Ley Contra el Odio, por Luis Izquiel

thumbnailluisizquielEl grueso de los venezolanos sabemos que la Asamblea Nacional Constituyente no fue convocada ni electa de forma legítima. Por eso la gran mayoría de las democracias de la región y del mundo hoy no reconocen su existencia. Pero suponiendo que tuviera plena legalidad, su única función sería la de redactar una nueva Constitución, no sancionar leyes, ya que esto es función exclusiva del Parlamento Nacional. Por eso, la sola aprobación de una  Ley Contra el Odio por parte de la ANC ya es un exabrupto jurídico, pero su contenido es igualmente de suma gravedad.

Lo primero que salta a la vista cuando uno revisa la “Ley Constitucional Contra el Odio, por la Convivencia Pacífica y la Tolerancia”, es su infinita subjetividad. Preguntas como quiénes y de qué manera van a determinar qué es una expresión de odio resultan muy preocupantes, principalmente por el conocido secuestro político que hoy padecen las instituciones del sistema de justicia.

Por otra parte, las altísimas penas establecidas para los delitos en esta ley son claramente desproporcionadas. Por ejemplo, la sanción para los que “inciten públicamente al odio” (Art. 20), es de 10 a 20 años de prisión, una pena dos años superior a la máxima prevista en el Código Penal para el homicidio simple (Art. 405). Esto quiere decir que hoy, quien sea declarado culpable de “incitar al odio” en Venezuela, pasará más tiempo en la cárcel que aquel que asesine a una persona intencionalmente, lo cual es un gigantesco absurdo.

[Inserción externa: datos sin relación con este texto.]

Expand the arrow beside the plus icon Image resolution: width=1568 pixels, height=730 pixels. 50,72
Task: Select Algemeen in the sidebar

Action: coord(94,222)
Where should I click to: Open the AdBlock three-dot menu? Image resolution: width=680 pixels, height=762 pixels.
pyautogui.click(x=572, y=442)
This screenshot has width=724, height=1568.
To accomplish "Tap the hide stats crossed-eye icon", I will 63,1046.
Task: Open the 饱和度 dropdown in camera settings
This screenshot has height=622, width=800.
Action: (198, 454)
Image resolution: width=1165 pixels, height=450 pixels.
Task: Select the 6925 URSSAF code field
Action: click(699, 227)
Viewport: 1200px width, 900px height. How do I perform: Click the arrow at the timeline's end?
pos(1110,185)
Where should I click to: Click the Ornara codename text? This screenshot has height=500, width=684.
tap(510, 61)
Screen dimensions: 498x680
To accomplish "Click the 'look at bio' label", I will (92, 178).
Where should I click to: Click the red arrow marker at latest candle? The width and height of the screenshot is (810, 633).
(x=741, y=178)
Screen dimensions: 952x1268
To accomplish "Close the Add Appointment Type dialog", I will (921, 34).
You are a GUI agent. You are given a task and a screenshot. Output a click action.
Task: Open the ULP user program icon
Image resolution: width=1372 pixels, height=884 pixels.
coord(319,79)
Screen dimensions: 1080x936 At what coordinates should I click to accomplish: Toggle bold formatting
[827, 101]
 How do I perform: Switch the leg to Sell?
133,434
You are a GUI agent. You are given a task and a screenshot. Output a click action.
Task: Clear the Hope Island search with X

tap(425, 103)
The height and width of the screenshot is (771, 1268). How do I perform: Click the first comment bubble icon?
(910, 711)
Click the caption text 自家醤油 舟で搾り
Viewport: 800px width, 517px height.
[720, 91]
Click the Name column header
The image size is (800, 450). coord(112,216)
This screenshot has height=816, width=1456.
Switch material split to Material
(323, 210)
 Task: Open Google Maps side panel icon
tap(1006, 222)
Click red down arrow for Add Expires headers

El carácter politiquero de esta Ley Contra el Odio se puede ver también claramente cuando verificamos las sanciones previstas contra los partidos políticos que la incumplan, las cuales pueden llegar hasta la revocatoria de la inscripción, es decir, la ilegalización de aquellos que resulten responsables de “promover el fascismo, la intolerancia o el odio nacional” (Art 11).

Otra de las evidentes intenciones de este instrumento legislativo es el cierre de las pequeñas ventanas de libertad de expresión que todavía quedan en el país. La Ley Contra el Odio prevé que el medio de comunicación, sea radio o televisión, que difunda “mensajes de odio”, será sancionado con la revocatoria de la concesión (Art.22).  Si se trata de portales electrónicos, estos podrán ser bloqueados. Asimismo, la Ley prohíbe la difusión de mensajes a través de las redes sociales y medios electrónicos que promuevan “la guerra o inciten al odio nacional” ( Art.14). Es claro que el objetivo es obstaculizar la información que se genera en redes como Twitter, Facebook o Instagram, entre otros.

Al igual que muchos, crecí en un país en el que las familias, las amistades y en general, el grueso de los ciudadanos, no nos dividíamos ni nos odiábamos por razones políticas ni ideológicas. Resulta entonces paradójico que los que a partir de 1998 generaron el cisma del pueblo venezolano, sean los mismos que hoy se sienten con la superioridad moral de tratar de imponer una ley de este tipo.